What is expected:
Set down each entry from the block beneath, exactly as written.
[Opening Material for this task section]
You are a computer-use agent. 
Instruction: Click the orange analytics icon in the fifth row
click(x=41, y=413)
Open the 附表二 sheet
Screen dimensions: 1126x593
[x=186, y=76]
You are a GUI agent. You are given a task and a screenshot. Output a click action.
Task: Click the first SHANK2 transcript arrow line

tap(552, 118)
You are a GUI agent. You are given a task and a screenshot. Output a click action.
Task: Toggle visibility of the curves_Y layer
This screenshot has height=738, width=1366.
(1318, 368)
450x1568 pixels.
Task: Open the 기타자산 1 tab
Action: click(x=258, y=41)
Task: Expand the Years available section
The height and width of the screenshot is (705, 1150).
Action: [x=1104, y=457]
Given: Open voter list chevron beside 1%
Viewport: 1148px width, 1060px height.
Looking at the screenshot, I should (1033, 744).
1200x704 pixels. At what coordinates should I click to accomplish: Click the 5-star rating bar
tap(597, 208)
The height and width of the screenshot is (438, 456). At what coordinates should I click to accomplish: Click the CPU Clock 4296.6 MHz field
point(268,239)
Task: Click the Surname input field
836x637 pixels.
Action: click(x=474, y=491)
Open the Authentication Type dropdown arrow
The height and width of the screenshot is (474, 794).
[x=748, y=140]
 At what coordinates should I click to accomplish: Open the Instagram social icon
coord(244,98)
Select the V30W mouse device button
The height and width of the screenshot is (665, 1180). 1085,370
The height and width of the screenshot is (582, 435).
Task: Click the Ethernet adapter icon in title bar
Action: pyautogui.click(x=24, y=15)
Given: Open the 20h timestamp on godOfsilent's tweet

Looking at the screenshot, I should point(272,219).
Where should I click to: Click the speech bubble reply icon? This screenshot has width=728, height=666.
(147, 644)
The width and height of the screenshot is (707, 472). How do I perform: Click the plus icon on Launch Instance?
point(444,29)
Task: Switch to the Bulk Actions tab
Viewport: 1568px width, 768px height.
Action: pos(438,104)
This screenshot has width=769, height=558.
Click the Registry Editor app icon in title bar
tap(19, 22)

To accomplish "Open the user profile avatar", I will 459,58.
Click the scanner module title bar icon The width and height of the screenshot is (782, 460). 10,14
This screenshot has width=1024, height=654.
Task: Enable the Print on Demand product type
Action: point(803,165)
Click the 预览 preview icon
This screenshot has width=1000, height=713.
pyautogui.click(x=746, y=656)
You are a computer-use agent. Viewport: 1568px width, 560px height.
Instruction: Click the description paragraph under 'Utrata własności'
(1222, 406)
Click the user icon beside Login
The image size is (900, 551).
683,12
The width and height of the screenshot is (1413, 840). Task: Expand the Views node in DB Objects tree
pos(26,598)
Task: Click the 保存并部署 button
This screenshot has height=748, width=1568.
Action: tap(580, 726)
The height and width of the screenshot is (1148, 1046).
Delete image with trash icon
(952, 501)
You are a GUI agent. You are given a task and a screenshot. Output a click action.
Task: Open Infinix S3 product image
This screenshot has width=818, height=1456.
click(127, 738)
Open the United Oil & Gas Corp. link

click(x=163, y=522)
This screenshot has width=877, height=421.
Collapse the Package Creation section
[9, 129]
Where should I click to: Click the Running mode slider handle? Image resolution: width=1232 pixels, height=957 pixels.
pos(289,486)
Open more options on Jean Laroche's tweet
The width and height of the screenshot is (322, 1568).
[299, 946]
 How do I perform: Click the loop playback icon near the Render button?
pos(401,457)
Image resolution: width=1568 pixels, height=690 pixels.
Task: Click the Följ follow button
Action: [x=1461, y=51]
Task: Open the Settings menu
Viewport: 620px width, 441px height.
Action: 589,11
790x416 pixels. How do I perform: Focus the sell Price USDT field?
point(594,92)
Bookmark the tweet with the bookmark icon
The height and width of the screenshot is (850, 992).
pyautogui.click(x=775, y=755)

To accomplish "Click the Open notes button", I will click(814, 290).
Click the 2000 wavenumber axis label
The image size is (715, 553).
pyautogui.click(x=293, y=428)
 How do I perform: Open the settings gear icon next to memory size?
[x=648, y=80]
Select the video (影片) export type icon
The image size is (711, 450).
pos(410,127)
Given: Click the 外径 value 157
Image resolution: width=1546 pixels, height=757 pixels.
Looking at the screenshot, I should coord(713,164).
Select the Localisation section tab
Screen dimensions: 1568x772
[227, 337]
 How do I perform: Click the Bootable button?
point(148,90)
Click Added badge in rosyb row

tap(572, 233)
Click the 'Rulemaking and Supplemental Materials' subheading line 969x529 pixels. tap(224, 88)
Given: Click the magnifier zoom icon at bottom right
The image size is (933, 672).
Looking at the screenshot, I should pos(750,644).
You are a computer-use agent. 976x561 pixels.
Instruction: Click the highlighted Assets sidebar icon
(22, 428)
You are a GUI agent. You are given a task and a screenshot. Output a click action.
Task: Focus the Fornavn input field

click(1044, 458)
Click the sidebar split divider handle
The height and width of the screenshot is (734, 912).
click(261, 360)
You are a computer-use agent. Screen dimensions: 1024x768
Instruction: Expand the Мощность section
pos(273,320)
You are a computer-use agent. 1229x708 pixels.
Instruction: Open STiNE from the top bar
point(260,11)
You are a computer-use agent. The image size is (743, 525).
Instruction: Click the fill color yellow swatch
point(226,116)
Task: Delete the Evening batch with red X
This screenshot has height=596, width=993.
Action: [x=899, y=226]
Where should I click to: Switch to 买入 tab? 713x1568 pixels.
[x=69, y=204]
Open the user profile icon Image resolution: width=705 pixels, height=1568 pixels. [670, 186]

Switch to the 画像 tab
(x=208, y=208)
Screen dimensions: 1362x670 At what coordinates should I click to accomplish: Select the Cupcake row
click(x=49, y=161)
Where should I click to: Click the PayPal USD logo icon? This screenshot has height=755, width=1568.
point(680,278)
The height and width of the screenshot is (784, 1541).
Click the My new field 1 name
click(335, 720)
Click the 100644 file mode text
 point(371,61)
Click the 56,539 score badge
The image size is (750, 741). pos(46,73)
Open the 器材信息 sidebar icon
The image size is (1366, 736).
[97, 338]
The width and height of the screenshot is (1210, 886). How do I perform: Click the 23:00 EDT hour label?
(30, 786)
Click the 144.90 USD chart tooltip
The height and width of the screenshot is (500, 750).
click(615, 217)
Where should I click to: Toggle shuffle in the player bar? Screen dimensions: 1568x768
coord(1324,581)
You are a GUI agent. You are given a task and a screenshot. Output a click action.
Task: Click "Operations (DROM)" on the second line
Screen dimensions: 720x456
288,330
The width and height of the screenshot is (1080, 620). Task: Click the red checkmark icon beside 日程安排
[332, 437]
[Closing Material for this task section]
Finished exercise:
You are a computer-use agent. 
Instruction: Click the orange analytics icon in the fifth row
click(x=41, y=413)
Open the 附表二 sheet
Screen dimensions: 1126x593
[x=186, y=76]
You are a GUI agent. You are given a task and a screenshot. Output a click action.
Task: Click the first SHANK2 transcript arrow line

tap(552, 118)
You are a GUI agent. You are given a task and a screenshot. Output a click action.
Task: Toggle visibility of the curves_Y layer
This screenshot has height=738, width=1366.
(1318, 368)
450x1568 pixels.
Task: Open the 기타자산 1 tab
Action: click(x=258, y=41)
Task: Expand the Years available section
The height and width of the screenshot is (705, 1150).
Action: [x=1104, y=457]
Given: Open voter list chevron beside 1%
Viewport: 1148px width, 1060px height.
Looking at the screenshot, I should (1033, 744).
1200x704 pixels. At what coordinates should I click to accomplish: Click the 5-star rating bar
tap(597, 208)
The height and width of the screenshot is (438, 456). At what coordinates should I click to accomplish: Click the CPU Clock 4296.6 MHz field
point(268,239)
Task: Click the Surname input field
836x637 pixels.
Action: click(x=474, y=491)
Open the Authentication Type dropdown arrow
The height and width of the screenshot is (474, 794).
[x=748, y=140]
 At what coordinates should I click to accomplish: Open the Instagram social icon
coord(244,98)
Select the V30W mouse device button
The height and width of the screenshot is (665, 1180). 1085,370
The height and width of the screenshot is (582, 435).
Task: Click the Ethernet adapter icon in title bar
Action: pyautogui.click(x=24, y=15)
Given: Open the 20h timestamp on godOfsilent's tweet

Looking at the screenshot, I should point(272,219).
Where should I click to: Click the speech bubble reply icon? This screenshot has width=728, height=666.
(147, 644)
The width and height of the screenshot is (707, 472). How do I perform: Click the plus icon on Launch Instance?
point(444,29)
Task: Switch to the Bulk Actions tab
Viewport: 1568px width, 768px height.
Action: pos(438,104)
This screenshot has width=769, height=558.
Click the Registry Editor app icon in title bar
tap(19, 22)

To accomplish "Open the user profile avatar", I will 459,58.
Click the scanner module title bar icon The width and height of the screenshot is (782, 460). 10,14
This screenshot has width=1024, height=654.
Task: Enable the Print on Demand product type
Action: point(803,165)
Click the 预览 preview icon
This screenshot has width=1000, height=713.
pyautogui.click(x=746, y=656)
You are a computer-use agent. Viewport: 1568px width, 560px height.
Instruction: Click the description paragraph under 'Utrata własności'
(1222, 406)
Click the user icon beside Login
The image size is (900, 551).
683,12
The width and height of the screenshot is (1413, 840). Task: Expand the Views node in DB Objects tree
pos(26,598)
Task: Click the 保存并部署 button
This screenshot has height=748, width=1568.
Action: tap(580, 726)
The height and width of the screenshot is (1148, 1046).
Delete image with trash icon
(952, 501)
You are a GUI agent. You are given a task and a screenshot. Output a click action.
Task: Open Infinix S3 product image
This screenshot has width=818, height=1456.
click(127, 738)
Open the United Oil & Gas Corp. link

click(x=163, y=522)
This screenshot has width=877, height=421.
Collapse the Package Creation section
[9, 129]
Where should I click to: Click the Running mode slider handle? Image resolution: width=1232 pixels, height=957 pixels.
pos(289,486)
Open more options on Jean Laroche's tweet
The width and height of the screenshot is (322, 1568).
[299, 946]
 How do I perform: Click the loop playback icon near the Render button?
pos(401,457)
Image resolution: width=1568 pixels, height=690 pixels.
Task: Click the Följ follow button
Action: [x=1461, y=51]
Task: Open the Settings menu
Viewport: 620px width, 441px height.
Action: 589,11
790x416 pixels. How do I perform: Focus the sell Price USDT field?
point(594,92)
Bookmark the tweet with the bookmark icon
The height and width of the screenshot is (850, 992).
pyautogui.click(x=775, y=755)

To accomplish "Click the Open notes button", I will click(814, 290).
Click the 2000 wavenumber axis label
The image size is (715, 553).
pyautogui.click(x=293, y=428)
 How do I perform: Open the settings gear icon next to memory size?
[x=648, y=80]
Select the video (影片) export type icon
The image size is (711, 450).
pos(410,127)
Given: Click the 外径 value 157
Image resolution: width=1546 pixels, height=757 pixels.
Looking at the screenshot, I should coord(713,164).
Select the Localisation section tab
Screen dimensions: 1568x772
[227, 337]
 How do I perform: Click the Bootable button?
point(148,90)
Click Added badge in rosyb row

tap(572, 233)
Click the 'Rulemaking and Supplemental Materials' subheading line 969x529 pixels. tap(224, 88)
Given: Click the magnifier zoom icon at bottom right
The image size is (933, 672).
Looking at the screenshot, I should pos(750,644).
You are a computer-use agent. 976x561 pixels.
Instruction: Click the highlighted Assets sidebar icon
(22, 428)
You are a GUI agent. You are given a task and a screenshot. Output a click action.
Task: Focus the Fornavn input field

click(1044, 458)
Click the sidebar split divider handle
The height and width of the screenshot is (734, 912).
click(261, 360)
You are a computer-use agent. Screen dimensions: 1024x768
Instruction: Expand the Мощность section
pos(273,320)
You are a computer-use agent. 1229x708 pixels.
Instruction: Open STiNE from the top bar
point(260,11)
You are a computer-use agent. The image size is (743, 525).
Instruction: Click the fill color yellow swatch
point(226,116)
Task: Delete the Evening batch with red X
This screenshot has height=596, width=993.
Action: [x=899, y=226]
Where should I click to: Switch to 买入 tab? 713x1568 pixels.
[x=69, y=204]
Open the user profile icon Image resolution: width=705 pixels, height=1568 pixels. [670, 186]

Switch to the 画像 tab
(x=208, y=208)
Screen dimensions: 1362x670 At what coordinates should I click to accomplish: Select the Cupcake row
click(x=49, y=161)
Where should I click to: Click the PayPal USD logo icon? This screenshot has height=755, width=1568.
point(680,278)
The height and width of the screenshot is (784, 1541).
Click the My new field 1 name
click(335, 720)
Click the 100644 file mode text
 point(371,61)
Click the 56,539 score badge
The image size is (750, 741). pos(46,73)
Open the 器材信息 sidebar icon
The image size is (1366, 736).
[97, 338]
The width and height of the screenshot is (1210, 886). How do I perform: Click the 23:00 EDT hour label?
(30, 786)
Click the 144.90 USD chart tooltip
The height and width of the screenshot is (500, 750).
click(615, 217)
Where should I click to: Toggle shuffle in the player bar? Screen dimensions: 1568x768
coord(1324,581)
You are a GUI agent. You are given a task and a screenshot. Output a click action.
Task: Click "Operations (DROM)" on the second line
Screen dimensions: 720x456
288,330
The width and height of the screenshot is (1080, 620). Task: Click the red checkmark icon beside 日程安排
[332, 437]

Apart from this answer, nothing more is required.